All entries shown below must be given again word for word.

═════ DATA LISTING

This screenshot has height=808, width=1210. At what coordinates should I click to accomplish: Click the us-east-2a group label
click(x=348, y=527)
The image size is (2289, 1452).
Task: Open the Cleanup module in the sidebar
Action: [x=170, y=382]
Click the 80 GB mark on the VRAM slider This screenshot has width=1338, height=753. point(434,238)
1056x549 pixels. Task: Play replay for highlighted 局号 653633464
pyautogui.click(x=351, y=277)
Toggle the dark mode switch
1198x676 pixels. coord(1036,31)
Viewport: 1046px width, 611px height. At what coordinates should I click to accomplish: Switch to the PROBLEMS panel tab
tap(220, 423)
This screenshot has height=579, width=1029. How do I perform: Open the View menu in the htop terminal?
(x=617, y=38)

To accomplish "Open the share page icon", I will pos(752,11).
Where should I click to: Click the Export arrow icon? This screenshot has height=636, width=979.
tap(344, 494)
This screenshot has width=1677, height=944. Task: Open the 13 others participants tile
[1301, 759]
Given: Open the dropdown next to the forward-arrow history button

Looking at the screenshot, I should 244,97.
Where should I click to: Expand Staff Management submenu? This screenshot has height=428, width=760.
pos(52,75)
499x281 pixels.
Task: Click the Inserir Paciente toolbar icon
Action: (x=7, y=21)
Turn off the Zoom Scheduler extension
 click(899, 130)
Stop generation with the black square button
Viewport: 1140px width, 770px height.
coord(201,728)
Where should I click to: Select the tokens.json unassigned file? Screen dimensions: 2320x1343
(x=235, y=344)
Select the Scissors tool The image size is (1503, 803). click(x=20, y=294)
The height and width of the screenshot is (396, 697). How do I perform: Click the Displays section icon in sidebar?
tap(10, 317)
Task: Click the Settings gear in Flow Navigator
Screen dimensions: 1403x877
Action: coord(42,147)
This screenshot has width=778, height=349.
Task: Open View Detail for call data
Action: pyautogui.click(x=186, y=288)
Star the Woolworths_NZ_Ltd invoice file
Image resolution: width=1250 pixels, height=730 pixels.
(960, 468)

══════════

EXERCISE ANSWER:
This screenshot has height=808, width=1210. At what coordinates should I click to accomplish: Click the us-east-2a group label
click(x=348, y=527)
The image size is (2289, 1452).
Task: Open the Cleanup module in the sidebar
Action: [x=170, y=382]
Click the 80 GB mark on the VRAM slider This screenshot has width=1338, height=753. point(434,238)
1056x549 pixels. Task: Play replay for highlighted 局号 653633464
pyautogui.click(x=351, y=277)
Toggle the dark mode switch
1198x676 pixels. coord(1036,31)
Viewport: 1046px width, 611px height. At what coordinates should I click to accomplish: Switch to the PROBLEMS panel tab
tap(220, 423)
This screenshot has height=579, width=1029. How do I perform: Open the View menu in the htop terminal?
(x=617, y=38)

To accomplish "Open the share page icon", I will pos(752,11).
Where should I click to: Click the Export arrow icon? This screenshot has height=636, width=979.
tap(344, 494)
This screenshot has width=1677, height=944. Task: Open the 13 others participants tile
[1301, 759]
Given: Open the dropdown next to the forward-arrow history button

Looking at the screenshot, I should 244,97.
Where should I click to: Expand Staff Management submenu? This screenshot has height=428, width=760.
pos(52,75)
499x281 pixels.
Task: Click the Inserir Paciente toolbar icon
Action: (x=7, y=21)
Turn off the Zoom Scheduler extension
 click(899, 130)
Stop generation with the black square button
Viewport: 1140px width, 770px height.
coord(201,728)
Where should I click to: Select the tokens.json unassigned file? Screen dimensions: 2320x1343
(x=235, y=344)
Select the Scissors tool The image size is (1503, 803). click(x=20, y=294)
The height and width of the screenshot is (396, 697). How do I perform: Click the Displays section icon in sidebar?
tap(10, 317)
Task: Click the Settings gear in Flow Navigator
Screen dimensions: 1403x877
Action: coord(42,147)
This screenshot has width=778, height=349.
Task: Open View Detail for call data
Action: pyautogui.click(x=186, y=288)
Star the Woolworths_NZ_Ltd invoice file
Image resolution: width=1250 pixels, height=730 pixels.
(960, 468)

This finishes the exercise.